Task: Set down the final stretch of the data, from the line that holds "Task: Click the Server Manager back arrow" through the last line, both included, with pictures left out.

━━━ Given data ━━━

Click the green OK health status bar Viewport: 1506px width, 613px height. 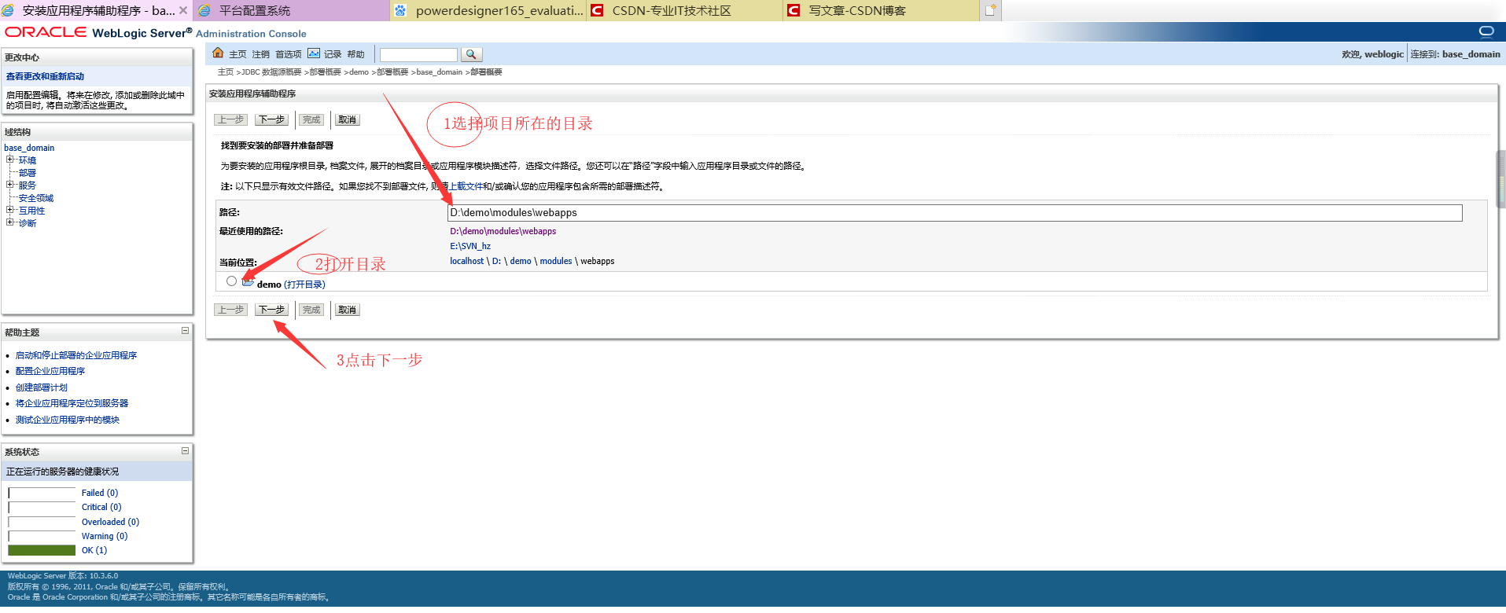tap(42, 550)
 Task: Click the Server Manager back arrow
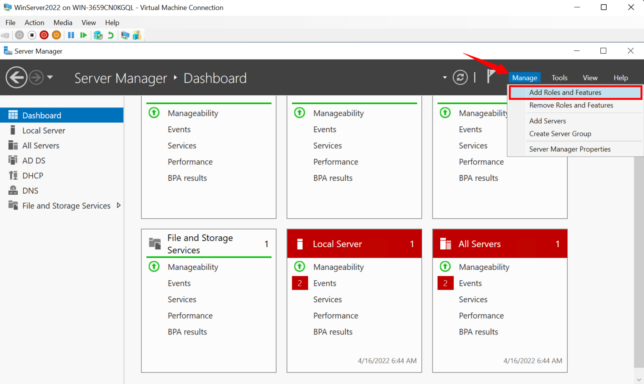pyautogui.click(x=16, y=77)
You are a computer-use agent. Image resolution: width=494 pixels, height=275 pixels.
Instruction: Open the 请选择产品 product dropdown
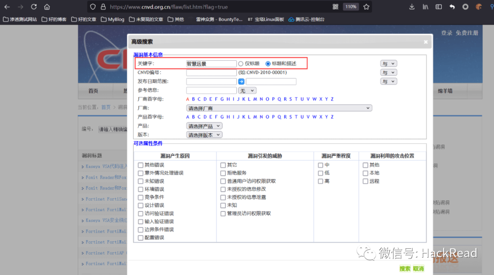(204, 126)
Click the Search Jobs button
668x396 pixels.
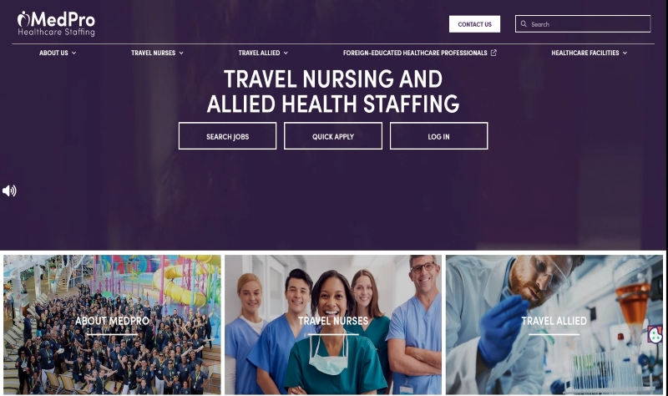227,136
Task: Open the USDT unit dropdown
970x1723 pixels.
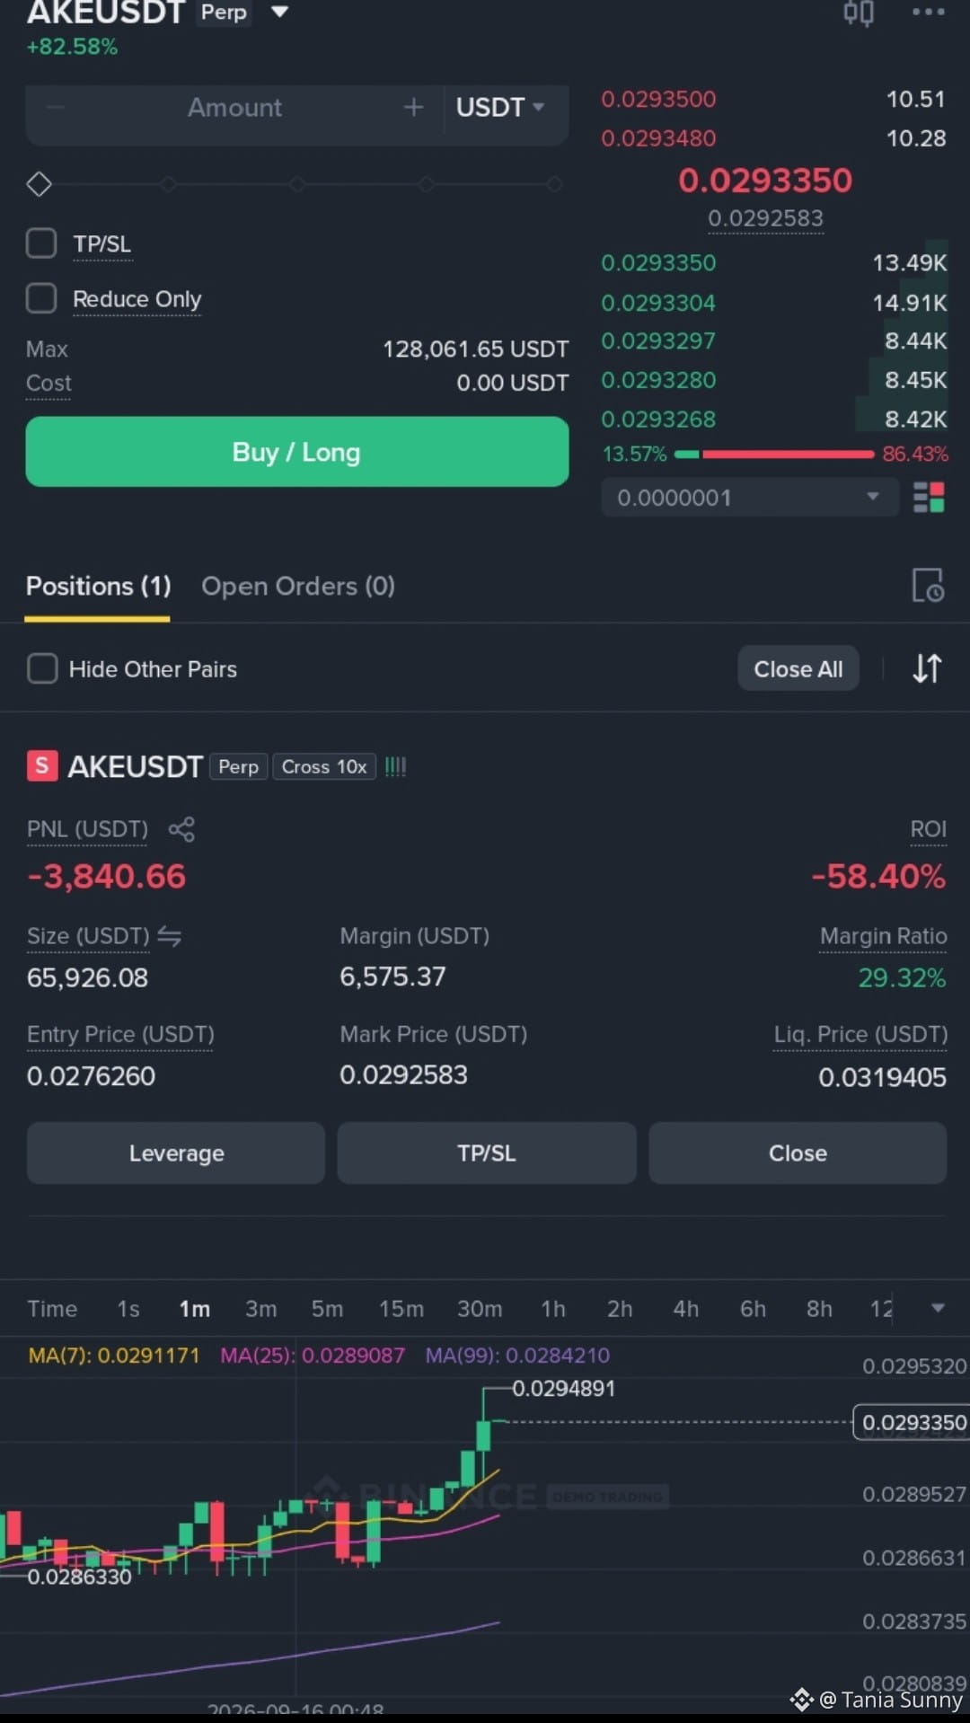Action: coord(500,108)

━━━

Solution to this problem:
 Task: Click the Server Manager back arrow
pyautogui.click(x=16, y=77)
You are a computer-use agent. Image resolution: width=494 pixels, height=275 pixels.
Instruction: Open the 请选择产品 product dropdown
(204, 126)
Click the Search Jobs button
668x396 pixels.
227,136
Task: Open the USDT unit dropdown
970x1723 pixels.
Action: coord(500,108)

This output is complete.